Raccoon Mountain Pumped Storage Plant works like a giant battery to power region

Staff photo by Tim OmarzuAn observation deck at the reservoir atop Raccoon Mountain shows how the intake structure is taller than the Statue of Liberty. Slots in the intake structure prevent whirlpools from developing as water is sucked into the intake to power the generators.
Staff photo by Tim OmarzuAn observation deck at the reservoir atop Raccoon Mountain shows how the intake structure is taller than the Statue of Liberty. Slots in the intake structure prevent whirlpools from developing as water is sucked into the intake to power the generators.

Within a couple of miles of downtown Chattanooga, a man-made lake carved atop Elder Mountain helps supply TVA’s biggest hydroelectric plant and one of the most unique power plants in the South.

The Raccoon Mountain Pumped Storage plant, a mountaintop facility just west of Chattanooga that opened in 1978, works like a giant battery. TVA fills the 528-acre reservoir atop Raccoon Mountain at night by pumping Tennessee River water upward through a vertical tunnel drilled through the mountain. It flows into the reservoir through a reinforced concrete water intake structure that sticks up 220 feet from the reservoir bottom — taller than the Statue of Liberty.

Doing so burns electricity that TVA has to spare, since its nuclear and coal power plants generally run at full tilt around the clock and demand is down when people are asleep.

When TVA needs a lot of power in a hurry — for example on a 95-degree day when people crank up the air-conditioning — it pulls the reservoir’s plug.

Water gets sucked through the intake structure, which is designed to prevent whirlpools, and it blasts back down the vertical tunnel. The release spins turbines that power four generators before it floods out into the Tennessee River. Massive concrete baffles prevent turbulence in the river as water is released from the reservoir.
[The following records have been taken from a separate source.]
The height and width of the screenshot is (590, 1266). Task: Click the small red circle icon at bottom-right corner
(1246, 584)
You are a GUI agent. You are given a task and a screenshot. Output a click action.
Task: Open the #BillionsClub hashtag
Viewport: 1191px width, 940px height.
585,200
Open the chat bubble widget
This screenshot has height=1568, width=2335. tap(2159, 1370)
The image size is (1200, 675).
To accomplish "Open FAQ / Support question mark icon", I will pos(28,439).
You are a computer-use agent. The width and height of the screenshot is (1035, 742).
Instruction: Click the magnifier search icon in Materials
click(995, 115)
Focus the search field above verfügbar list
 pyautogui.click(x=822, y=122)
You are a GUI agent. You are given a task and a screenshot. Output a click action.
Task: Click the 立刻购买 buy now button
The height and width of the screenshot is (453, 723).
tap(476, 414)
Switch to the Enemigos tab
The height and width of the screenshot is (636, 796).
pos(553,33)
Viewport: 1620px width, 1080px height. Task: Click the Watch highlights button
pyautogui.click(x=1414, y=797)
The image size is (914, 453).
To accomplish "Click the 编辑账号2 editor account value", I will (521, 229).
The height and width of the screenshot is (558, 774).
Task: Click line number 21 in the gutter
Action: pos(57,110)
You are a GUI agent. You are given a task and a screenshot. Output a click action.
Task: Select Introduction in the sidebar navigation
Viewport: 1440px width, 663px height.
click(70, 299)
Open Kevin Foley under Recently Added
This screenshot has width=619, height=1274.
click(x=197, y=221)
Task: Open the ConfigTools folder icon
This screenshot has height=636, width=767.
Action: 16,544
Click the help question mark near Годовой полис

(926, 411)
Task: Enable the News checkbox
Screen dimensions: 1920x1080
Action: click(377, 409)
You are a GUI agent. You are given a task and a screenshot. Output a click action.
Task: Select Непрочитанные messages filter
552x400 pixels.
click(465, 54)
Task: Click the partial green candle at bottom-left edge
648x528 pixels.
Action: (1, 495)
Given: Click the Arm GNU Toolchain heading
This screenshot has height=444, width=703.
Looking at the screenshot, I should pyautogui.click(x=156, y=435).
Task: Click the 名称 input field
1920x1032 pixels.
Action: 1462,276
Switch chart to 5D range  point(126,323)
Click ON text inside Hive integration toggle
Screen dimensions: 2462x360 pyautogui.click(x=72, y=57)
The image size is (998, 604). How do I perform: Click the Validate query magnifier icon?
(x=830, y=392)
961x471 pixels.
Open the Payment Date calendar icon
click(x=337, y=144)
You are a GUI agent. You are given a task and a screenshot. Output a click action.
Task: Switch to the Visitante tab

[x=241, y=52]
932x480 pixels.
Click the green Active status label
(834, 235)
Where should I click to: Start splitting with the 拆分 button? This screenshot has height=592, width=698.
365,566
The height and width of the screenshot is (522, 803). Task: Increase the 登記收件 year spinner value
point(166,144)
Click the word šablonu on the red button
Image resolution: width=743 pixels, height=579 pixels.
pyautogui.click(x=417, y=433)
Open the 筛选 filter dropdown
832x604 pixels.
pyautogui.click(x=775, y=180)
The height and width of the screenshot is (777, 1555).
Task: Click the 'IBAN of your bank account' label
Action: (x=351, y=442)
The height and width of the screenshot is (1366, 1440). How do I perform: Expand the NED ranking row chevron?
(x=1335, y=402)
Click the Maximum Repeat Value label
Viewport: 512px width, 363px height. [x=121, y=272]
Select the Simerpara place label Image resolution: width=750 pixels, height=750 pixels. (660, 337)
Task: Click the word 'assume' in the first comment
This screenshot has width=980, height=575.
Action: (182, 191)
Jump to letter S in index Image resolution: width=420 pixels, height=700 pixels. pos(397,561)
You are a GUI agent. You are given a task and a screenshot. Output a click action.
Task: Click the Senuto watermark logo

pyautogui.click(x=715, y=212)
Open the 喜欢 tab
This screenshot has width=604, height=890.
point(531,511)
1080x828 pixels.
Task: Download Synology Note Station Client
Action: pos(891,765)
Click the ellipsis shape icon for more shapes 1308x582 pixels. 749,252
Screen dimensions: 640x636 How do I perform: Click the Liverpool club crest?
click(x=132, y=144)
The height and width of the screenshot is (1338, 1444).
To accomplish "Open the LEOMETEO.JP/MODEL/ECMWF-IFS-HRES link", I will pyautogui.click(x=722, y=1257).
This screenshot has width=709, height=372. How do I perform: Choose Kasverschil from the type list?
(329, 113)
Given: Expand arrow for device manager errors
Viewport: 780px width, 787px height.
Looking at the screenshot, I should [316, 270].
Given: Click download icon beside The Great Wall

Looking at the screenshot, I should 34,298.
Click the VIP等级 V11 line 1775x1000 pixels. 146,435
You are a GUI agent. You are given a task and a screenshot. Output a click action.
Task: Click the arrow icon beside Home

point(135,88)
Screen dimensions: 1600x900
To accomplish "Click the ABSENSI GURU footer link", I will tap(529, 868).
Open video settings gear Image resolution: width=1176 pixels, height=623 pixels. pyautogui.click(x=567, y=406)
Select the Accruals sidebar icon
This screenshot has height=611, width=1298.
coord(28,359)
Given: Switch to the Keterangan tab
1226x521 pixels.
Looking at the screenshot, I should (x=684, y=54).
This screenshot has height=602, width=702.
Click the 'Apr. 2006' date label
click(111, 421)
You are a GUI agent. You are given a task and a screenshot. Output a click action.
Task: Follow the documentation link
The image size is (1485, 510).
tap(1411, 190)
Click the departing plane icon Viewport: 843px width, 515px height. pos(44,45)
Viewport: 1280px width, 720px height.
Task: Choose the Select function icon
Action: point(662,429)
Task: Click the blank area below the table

It takes 28 hours to fill the upper reservoir and Racoon Mountain is capable of generating a net dependable capacity of 1,652 megawatts, or enough power to temporarily supply about three cities the size of Chattanooga.

TVA shut the Raccoon Mountain plant down in March 2012 as a precaution because of cracks in the rotors that spin inside the generators’ magnetic field, creating electricity. Because similar rotor cracks caused a catastrophic failure in 2009 at a pumped storage plant in Austria, TVA opted to replace and repair all the rotors.

It took about three years to get the plant fully back online in 2015 with all four generators working.

The area around Raccoon Mountain is a state-designated Wildlife Observation Area.